- **Task instructions**: Put every line of the entries below, from the line containing "1194x854 pixels. At" down to the line containing "I will point(252,113).", into a JSON list of strings, one string per line and no blank lines. Include both end lines and nothing outside that range.

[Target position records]
------------
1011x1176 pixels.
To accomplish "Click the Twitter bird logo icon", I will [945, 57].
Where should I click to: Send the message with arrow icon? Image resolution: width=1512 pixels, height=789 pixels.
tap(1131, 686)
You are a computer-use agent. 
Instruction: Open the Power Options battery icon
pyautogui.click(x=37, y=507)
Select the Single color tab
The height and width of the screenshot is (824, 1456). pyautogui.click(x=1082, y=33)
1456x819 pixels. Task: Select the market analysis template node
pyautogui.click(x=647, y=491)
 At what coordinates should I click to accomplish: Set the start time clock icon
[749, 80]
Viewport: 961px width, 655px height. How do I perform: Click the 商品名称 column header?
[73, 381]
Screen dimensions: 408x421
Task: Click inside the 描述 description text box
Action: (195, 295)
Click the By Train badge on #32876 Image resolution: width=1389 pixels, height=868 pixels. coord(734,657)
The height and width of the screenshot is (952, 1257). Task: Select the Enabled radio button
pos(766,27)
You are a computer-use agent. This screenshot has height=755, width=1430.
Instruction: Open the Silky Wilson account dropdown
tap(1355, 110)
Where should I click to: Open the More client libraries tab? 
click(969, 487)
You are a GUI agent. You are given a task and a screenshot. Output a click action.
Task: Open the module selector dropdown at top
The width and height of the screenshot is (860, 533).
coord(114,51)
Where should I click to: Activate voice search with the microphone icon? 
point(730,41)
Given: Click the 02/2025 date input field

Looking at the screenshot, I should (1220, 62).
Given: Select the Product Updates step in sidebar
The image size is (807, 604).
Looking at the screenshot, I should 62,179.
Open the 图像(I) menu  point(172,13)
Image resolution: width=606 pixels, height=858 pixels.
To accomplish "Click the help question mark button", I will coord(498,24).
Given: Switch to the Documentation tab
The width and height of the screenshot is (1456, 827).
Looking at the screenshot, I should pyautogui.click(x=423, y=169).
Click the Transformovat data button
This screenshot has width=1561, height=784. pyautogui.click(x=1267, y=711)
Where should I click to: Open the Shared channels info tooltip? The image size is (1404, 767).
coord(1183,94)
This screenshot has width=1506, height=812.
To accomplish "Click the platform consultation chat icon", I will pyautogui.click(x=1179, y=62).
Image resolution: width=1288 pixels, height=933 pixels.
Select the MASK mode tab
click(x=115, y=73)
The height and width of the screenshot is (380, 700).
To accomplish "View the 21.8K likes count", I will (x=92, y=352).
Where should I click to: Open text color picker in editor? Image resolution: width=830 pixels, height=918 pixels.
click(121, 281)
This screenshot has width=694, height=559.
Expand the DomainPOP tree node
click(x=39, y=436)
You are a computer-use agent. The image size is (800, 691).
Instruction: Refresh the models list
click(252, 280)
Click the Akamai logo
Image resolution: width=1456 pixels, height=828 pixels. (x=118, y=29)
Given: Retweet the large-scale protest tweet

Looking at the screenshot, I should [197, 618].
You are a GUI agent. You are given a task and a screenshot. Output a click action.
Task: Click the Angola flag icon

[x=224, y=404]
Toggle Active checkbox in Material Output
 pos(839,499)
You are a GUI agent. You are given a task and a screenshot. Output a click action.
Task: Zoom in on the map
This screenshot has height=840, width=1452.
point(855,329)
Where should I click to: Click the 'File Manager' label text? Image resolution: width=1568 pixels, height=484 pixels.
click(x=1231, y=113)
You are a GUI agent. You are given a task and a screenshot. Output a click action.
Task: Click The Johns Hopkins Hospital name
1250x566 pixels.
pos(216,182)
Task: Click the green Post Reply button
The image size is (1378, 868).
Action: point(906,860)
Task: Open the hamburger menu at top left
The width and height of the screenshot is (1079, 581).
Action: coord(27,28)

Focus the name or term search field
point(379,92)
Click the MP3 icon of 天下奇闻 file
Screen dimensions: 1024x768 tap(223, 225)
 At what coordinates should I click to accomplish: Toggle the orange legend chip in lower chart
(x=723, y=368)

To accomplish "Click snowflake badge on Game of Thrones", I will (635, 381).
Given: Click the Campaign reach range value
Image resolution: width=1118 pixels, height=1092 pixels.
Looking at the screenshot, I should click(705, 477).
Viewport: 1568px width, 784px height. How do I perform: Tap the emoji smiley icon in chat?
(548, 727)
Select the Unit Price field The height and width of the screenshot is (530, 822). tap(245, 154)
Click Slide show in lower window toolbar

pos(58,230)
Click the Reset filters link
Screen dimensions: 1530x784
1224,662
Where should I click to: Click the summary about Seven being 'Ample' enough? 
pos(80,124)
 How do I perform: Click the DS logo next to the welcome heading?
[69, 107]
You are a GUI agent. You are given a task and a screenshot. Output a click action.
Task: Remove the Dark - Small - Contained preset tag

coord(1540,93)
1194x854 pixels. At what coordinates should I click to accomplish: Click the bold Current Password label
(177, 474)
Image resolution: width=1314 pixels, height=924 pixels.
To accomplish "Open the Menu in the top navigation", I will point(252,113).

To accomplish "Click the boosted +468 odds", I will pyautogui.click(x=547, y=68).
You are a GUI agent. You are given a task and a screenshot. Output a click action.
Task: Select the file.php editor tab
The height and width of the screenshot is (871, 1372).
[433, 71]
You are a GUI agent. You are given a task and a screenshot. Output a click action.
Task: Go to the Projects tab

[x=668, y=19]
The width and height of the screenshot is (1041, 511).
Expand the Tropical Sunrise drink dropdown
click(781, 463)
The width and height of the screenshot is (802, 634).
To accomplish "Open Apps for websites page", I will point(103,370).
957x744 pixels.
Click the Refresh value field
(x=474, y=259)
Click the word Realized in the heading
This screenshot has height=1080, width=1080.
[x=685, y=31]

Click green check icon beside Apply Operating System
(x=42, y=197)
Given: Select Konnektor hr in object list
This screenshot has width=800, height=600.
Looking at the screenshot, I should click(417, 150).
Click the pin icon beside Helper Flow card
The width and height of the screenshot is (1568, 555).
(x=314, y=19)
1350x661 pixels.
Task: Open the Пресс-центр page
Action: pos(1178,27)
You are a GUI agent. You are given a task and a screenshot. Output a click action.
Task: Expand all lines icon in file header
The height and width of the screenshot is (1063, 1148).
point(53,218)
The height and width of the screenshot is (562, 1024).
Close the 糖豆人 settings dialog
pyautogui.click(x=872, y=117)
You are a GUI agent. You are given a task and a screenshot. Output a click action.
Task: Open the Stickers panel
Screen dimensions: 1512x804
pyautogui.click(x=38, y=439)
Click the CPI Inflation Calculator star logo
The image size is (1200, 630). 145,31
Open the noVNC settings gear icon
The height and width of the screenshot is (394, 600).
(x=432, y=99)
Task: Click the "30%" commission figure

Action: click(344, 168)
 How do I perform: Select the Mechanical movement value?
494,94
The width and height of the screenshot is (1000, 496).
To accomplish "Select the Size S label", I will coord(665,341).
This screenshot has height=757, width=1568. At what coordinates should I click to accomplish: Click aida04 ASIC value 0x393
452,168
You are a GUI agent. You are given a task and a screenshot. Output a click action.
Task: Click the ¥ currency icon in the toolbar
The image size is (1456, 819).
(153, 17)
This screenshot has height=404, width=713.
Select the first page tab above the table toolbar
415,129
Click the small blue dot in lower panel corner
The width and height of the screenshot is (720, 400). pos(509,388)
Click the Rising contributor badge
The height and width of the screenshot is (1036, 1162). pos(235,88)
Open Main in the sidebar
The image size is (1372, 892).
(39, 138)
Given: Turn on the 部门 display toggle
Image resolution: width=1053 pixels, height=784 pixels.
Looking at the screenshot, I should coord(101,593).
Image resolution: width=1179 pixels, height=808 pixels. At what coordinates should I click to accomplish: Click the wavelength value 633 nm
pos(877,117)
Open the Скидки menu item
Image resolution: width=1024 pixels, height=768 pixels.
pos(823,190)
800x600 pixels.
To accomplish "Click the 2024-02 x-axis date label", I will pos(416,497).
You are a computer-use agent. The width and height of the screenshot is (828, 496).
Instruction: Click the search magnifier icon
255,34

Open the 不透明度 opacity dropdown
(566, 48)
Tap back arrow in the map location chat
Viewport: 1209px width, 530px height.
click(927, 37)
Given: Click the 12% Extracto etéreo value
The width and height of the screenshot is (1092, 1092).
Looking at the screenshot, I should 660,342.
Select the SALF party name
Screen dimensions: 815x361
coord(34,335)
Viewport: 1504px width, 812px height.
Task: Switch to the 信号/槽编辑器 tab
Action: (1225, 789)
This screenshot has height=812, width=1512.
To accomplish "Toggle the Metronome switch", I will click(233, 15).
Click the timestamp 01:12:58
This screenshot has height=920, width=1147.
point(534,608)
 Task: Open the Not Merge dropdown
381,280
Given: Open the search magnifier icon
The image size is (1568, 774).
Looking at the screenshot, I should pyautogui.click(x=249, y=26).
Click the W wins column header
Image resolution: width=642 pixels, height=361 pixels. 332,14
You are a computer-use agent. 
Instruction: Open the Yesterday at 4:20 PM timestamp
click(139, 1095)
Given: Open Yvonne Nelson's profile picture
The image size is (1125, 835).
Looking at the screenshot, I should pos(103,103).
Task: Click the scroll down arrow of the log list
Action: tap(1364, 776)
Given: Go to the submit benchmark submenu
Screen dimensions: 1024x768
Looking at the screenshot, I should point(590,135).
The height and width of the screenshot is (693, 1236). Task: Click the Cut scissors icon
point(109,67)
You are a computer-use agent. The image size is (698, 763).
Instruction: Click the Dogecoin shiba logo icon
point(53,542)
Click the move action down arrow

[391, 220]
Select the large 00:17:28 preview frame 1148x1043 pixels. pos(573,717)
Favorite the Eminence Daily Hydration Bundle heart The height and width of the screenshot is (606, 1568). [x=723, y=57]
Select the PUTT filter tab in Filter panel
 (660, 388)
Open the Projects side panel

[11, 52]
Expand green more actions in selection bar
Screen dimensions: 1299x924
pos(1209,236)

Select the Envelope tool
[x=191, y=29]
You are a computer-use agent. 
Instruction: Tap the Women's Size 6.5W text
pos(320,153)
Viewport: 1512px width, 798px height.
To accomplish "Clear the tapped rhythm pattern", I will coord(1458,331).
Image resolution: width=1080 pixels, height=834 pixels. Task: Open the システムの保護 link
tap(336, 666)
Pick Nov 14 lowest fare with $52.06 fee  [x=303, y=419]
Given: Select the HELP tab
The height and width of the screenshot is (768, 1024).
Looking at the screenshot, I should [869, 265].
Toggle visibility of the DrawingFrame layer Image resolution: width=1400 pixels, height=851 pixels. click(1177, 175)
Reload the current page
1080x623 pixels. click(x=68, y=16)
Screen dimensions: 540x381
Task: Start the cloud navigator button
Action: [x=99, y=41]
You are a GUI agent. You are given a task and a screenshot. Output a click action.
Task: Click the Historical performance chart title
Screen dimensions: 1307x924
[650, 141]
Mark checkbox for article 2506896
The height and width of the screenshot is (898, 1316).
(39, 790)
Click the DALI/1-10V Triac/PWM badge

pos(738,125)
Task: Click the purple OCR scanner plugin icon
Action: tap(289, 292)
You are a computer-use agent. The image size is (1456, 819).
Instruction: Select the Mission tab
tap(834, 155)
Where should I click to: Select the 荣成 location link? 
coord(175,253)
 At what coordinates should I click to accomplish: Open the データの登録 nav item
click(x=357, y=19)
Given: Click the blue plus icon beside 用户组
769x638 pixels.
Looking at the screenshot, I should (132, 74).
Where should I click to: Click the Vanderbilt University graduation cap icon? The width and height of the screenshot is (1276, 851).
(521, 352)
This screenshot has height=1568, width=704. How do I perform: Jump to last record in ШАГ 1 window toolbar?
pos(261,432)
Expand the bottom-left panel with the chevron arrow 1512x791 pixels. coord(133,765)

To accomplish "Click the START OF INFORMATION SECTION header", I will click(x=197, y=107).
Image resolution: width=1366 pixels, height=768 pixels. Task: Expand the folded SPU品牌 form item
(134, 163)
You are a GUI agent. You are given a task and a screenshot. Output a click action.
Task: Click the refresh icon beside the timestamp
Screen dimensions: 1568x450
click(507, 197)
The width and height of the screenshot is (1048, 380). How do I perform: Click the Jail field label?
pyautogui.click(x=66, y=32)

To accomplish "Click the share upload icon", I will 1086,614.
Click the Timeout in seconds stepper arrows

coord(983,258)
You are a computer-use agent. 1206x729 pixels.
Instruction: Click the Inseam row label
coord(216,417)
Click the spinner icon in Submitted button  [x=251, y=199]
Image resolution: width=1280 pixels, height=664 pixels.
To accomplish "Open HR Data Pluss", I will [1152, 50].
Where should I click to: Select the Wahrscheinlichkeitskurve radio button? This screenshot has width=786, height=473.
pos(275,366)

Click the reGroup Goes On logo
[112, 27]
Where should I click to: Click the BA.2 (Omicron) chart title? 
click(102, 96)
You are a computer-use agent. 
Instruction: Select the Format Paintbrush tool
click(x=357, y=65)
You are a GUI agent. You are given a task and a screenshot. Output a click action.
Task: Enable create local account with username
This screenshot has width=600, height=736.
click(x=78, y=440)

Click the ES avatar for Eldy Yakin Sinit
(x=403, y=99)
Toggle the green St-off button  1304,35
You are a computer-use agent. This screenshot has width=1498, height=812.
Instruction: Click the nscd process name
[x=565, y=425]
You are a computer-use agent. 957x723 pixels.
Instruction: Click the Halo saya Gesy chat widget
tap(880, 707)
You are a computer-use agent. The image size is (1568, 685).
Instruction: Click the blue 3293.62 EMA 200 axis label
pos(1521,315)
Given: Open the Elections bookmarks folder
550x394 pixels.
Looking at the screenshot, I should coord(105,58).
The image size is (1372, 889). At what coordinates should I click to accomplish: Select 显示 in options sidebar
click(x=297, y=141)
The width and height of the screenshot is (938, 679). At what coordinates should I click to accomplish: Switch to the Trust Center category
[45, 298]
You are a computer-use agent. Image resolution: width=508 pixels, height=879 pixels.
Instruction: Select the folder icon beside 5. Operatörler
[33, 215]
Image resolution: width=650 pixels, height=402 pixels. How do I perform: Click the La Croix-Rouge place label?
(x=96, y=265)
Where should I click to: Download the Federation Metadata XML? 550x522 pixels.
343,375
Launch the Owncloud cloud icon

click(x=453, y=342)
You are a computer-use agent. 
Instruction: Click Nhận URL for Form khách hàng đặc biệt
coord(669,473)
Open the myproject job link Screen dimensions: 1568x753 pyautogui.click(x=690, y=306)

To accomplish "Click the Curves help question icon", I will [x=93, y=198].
------------
- **Written response**:
[
  "1194x854 pixels. At what coordinates should I click to accomplish: Click the bold Current Password label",
  "(177, 474)",
  "Image resolution: width=1314 pixels, height=924 pixels.",
  "To accomplish \"Open the Menu in the top navigation\", I will point(252,113)."
]